Pour percer le mystère de cette ambiance hors norme, qui retournent le cerveau et l’estomac de tous les observateurs, il faut revenir à l’histoire particulière du Racing, et la manière dont il fut sauvé du naufrage et des ténèbres.
Certes, le RCSA a toujours tenu une place à part dans la capitale alsacienne. En 1979, une foule massive acclama les nouveaux champions de France (Domenech, Dropsy, etc.), « 100 000 personnes » , croira compter un Gilbert Gress euphorique, des scènes jamais vues depuis la libération en tout cas. Une capacité à se rassembler autour du Racing qui perdurera. « La victoire contre Rennes en 1992 (4-1) en barrages pour la remontée en D1 reste une référence incontournable, se rappelle également Philippe Wolf. Chaleur étouffante, stade comble, des buts superbes… » « La Meinau c’est à part, se souvient Ali Mathlouthi, formé au Racing, avec lequel il a remporté la Garmbardella 2006 et joueur de l’équipe première jusqu’à 2011. Cette année-là, pour le dernier match en National avant la faillite, j’étais très ému. Nous sommes montés dans le kop, c’était particulier, à l’image de ce qui unit le club aux supporters. Je me rappelle aussi un autre moment auparavant en Ligue 2 contre Le Havre. Lorsqu’on a marqué, le bruit m’a surpris. Il était tellement puissant… »
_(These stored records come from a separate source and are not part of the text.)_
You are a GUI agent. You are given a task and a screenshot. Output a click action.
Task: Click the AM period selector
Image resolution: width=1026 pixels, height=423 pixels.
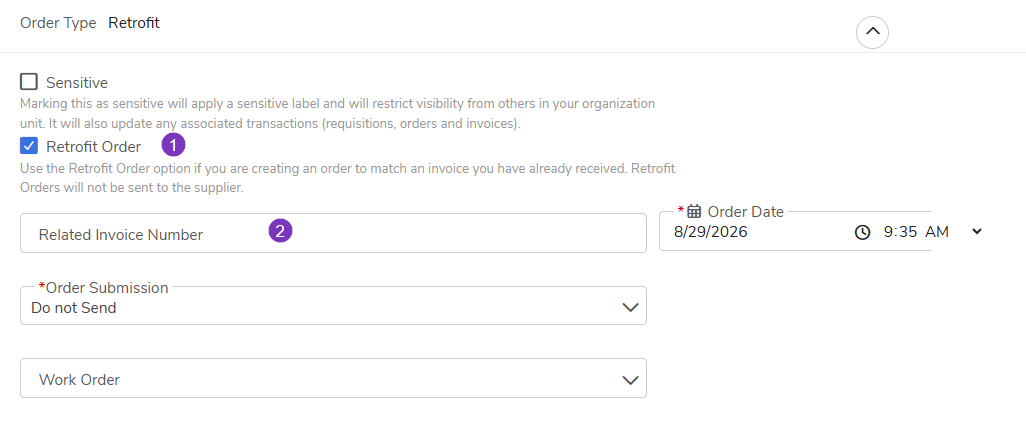click(x=937, y=232)
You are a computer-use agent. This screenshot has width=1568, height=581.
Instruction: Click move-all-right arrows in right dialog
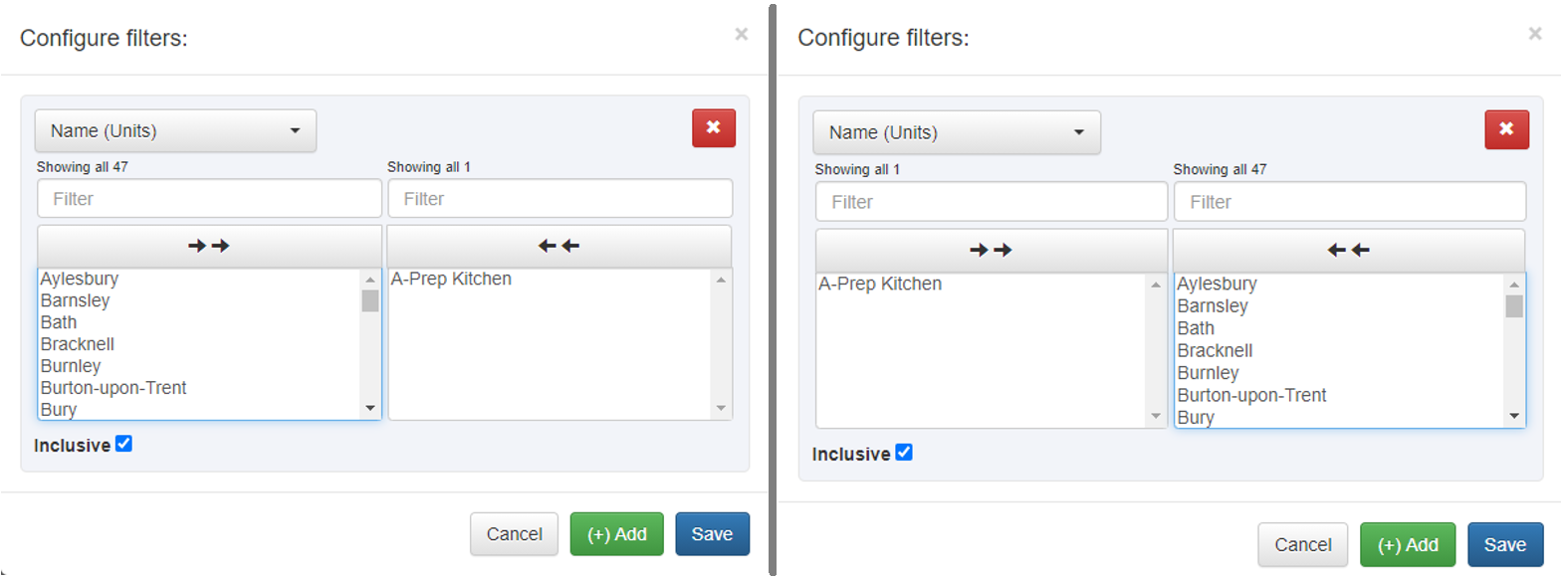991,251
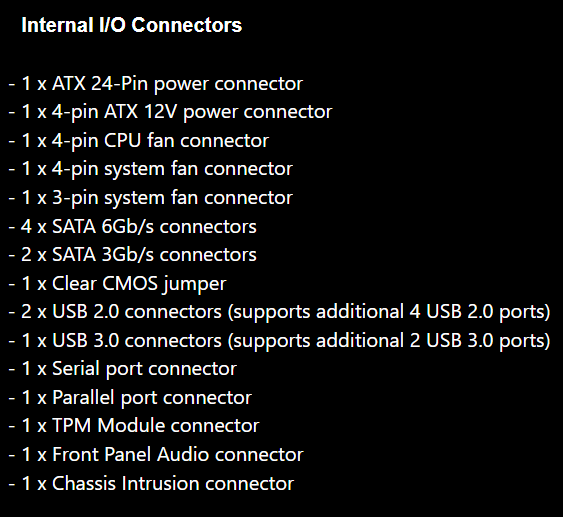Click the text 'supports additional 2 USB 3.0 ports'

(389, 341)
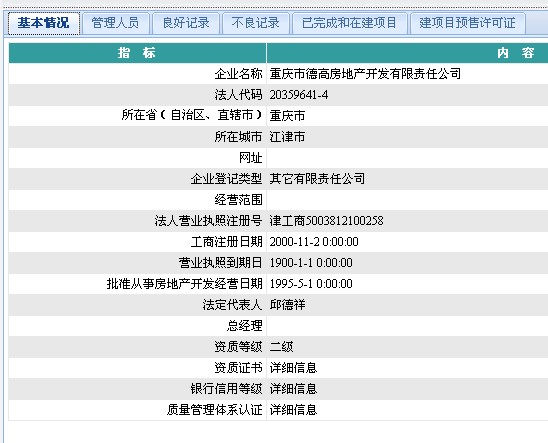This screenshot has height=443, width=548.
Task: Click the registration number 津工商5003812100258
Action: 326,220
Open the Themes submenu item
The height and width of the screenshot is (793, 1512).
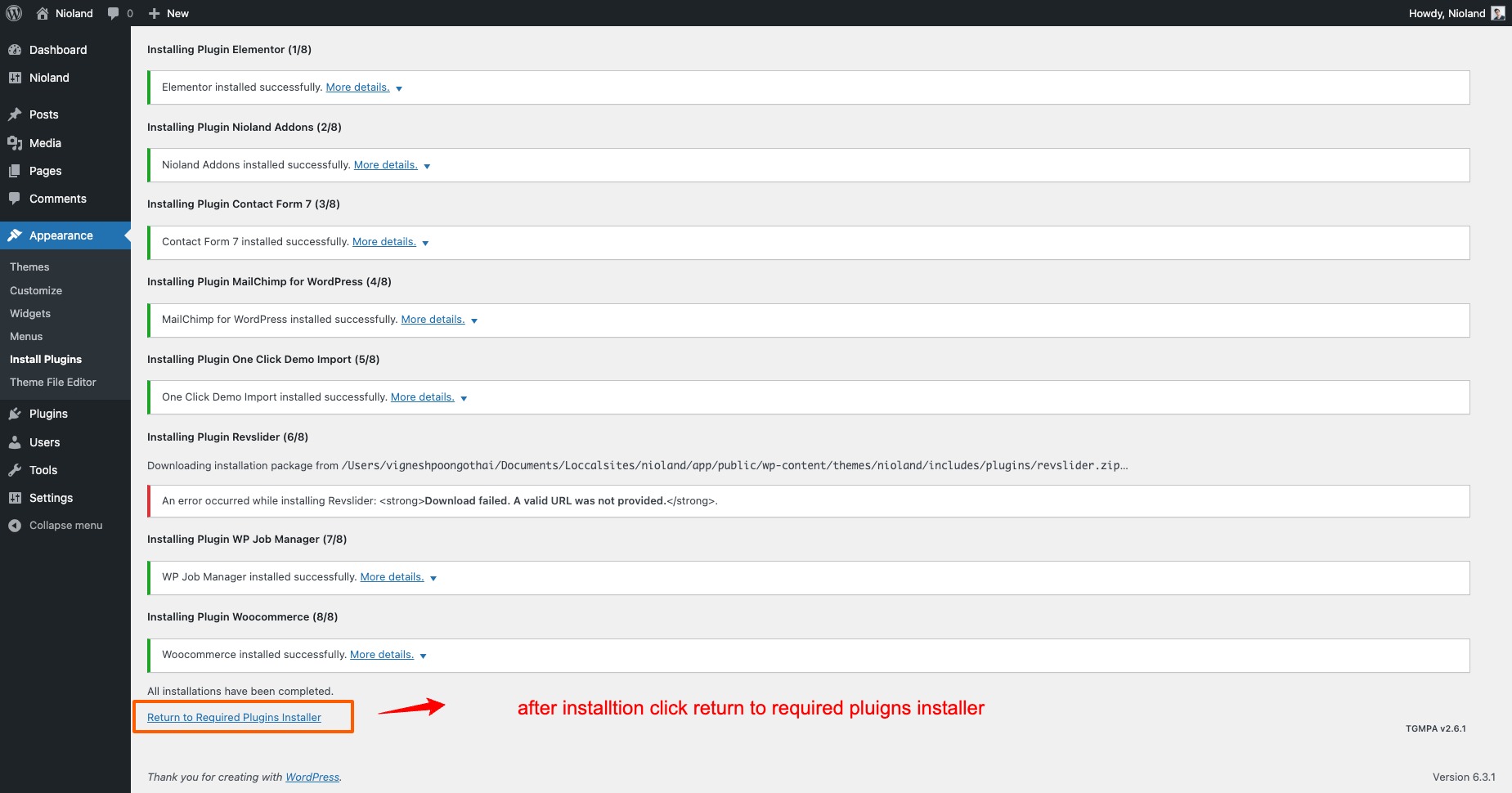[x=29, y=267]
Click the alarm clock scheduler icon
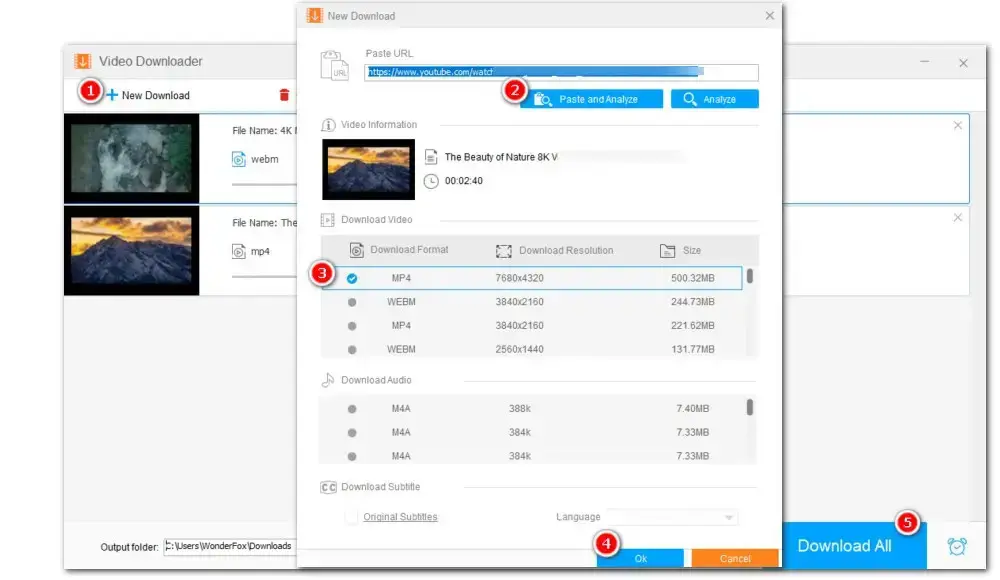The image size is (1000, 580). pyautogui.click(x=957, y=546)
Dans le ventre chaud des derbys de CFA
Toutefois, la vrai genèse de l’actuel engouement date étrangement et justement de la période qui suit, peut-être la pire (hormis l’occupation évidemment). Après une gestion catastrophique, Strasbourg est relégué ans les limbes de la FFF. À la surprise générale, les affluences à la Meinau affichent des chiffres fous pour le CFA ou le National : 6500 âmes de moyenne en CFA2 avec près de 10 883 spectateurs lors du « choc » le 5 novembre 2011 contre le SC Schiltigheim (l’avantage des divisions inférieures fut d’offrir des derbys dans une région où seul le Racing avait survécu au haut niveau). Avec ensuite des pointes à 20 000 en CFA contre le FC Mulhouse et même 26 724 face à Colomiers le 22 mai 2015 en National. Des billetteries dont certains rêvent parfois en Ligue 1. Justement, revenu parmi l’élite, le taux de remplissage avoisine désormais les 95%. Le RCSA squatte sans problème le podium des gradins.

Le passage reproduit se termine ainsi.